D’abord Poutine est indiscutablement soutenu par la majorité du peuple russe comme les dernières élections l’ont clairement montré. On peut le déplorer, mais c’est ainsi. Mais, dira-t-on, il n’a pas été élu par un système vraiment démocratique. C’est à voir… Et d’ailleurs « qu’importe la bouteille si le vin est bon. »
Tous les pays au monde doivent-ils copier servilement nos institutions ?
Il est, nous dit-on, au pouvoir depuis 20 ans grâce à un subtil jeu de bascule de type culbuto qui le ramène automatiquement au sommet. Et alors ? Et le président à vie chinois ?
Poutine a apporté aux Russes ce dont ils avaient le plus besoin, la stabilité, après les années de tourmente chaotique qui ont suivi l’effondrement de l’Union soviétique dans les années quatre-vingt-dix. Et la stabilité en Russie est dans l’intérêt de nos pays.
Certes, tout n’est pas parfait ; la croissance reste à la traîne et la restructuration de l’économie russe est loin d’être menée à son terme, avec un secteur public dominant et une amélioration du niveau de vie un peu décevante. Mais si les Russes savent s’en contenter, ce n’est pas notre affaire.
En fait, plutôt que de regarder Poutine et la Russie comme des rivaux dangereux, nous serions mieux inspirés de les considérer comme des alliés potentiels qu’il faudrait assister au besoin au lieu de les accabler de « sanctions » aussi inefficaces qu’insultantes.
En réalité, la Russie reste, on le sait, terriblement vulnérable. Elle est tributaire du pétrole qui représente encore 50 % de son budget et de ressources à l’exportation. Mais, de toute façon, le pétrole est une ressource énergétique condamnée à terme au déclin. La Russie n’a encore rien trouvé pour le remplacer.
La Russie dispose, certes, d’un appareil militaire imposant et de capacités nucléaires redoutables. Mais « on peut tout faire avec des baïonnettes, sauf s’asseoir dessus », disait déjà Talleyrand. C’est bien ce qu’a compris ce maître de la stratégie géopolitique qu’est Poutine. C’est la raison pour laquelle, au nom de la notion réaliste de suffisance, il vient de réduire son budget de la défense, au demeurant, très raisonnable : 46 milliards de dollars contre 700 milliards pour les USA et 215 pour la Chine. Au demeurant, qui songerait à attaquer la Russie ? L’Europe ? N’en parlons pas. C’est depuis 75 ans un « tigre de papier ». Les États-Unis ? Ils ont mieux à faire dans le Pacifique et l’Asie du Sud-Est.

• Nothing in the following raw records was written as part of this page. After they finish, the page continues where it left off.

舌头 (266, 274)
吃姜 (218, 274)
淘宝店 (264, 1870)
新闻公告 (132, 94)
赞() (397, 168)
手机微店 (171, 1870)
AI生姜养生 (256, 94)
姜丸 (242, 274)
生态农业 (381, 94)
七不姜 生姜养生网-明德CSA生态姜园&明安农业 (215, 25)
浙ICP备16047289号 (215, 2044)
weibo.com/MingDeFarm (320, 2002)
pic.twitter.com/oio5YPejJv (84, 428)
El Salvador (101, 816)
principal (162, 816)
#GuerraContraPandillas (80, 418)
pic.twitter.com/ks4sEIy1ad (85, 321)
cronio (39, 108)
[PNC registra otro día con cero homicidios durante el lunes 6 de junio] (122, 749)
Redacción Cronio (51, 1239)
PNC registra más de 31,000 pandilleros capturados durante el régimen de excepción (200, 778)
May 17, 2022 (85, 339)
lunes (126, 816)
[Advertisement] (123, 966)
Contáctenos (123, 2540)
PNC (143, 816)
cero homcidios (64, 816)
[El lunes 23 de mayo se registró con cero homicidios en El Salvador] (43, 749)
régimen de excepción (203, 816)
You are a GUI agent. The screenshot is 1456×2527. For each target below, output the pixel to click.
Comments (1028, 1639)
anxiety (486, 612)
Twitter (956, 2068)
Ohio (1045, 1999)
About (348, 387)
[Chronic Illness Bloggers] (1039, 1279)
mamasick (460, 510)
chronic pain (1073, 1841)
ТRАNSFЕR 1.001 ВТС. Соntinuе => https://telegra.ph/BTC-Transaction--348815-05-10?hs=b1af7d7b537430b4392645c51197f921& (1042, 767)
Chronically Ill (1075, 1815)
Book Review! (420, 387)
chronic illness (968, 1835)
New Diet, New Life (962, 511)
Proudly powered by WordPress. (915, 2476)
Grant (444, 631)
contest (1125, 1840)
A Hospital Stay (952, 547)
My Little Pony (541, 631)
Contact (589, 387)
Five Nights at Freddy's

Reste, il est vrai, un danger très réel pour la Russie : la Chine ; Chine qui dispose d’un arsenal militaire au moins égal sinon bien supérieur au sien ; la Chine qui surplombe la population russe exsangue du haut de ses 1,3 milliard d’habitants en plein essor économique et technique ; la Chine qui borde des territoires russes quasi vides sur plusieurs milliers de kilomètres de frontière commune ; la Chine enfin qui a déjà commencé une colonisation insidieuse laquelle permettra un jour de réclamer comme chinois des lambeaux de territoires russes. Il y a des précédents récents : le Tibet pour qui aurait la mémoire courte (ou les Sudètes du temps d’Hitler). C’est la stratégie du boa qui enserre, étouffe, puis engloutit.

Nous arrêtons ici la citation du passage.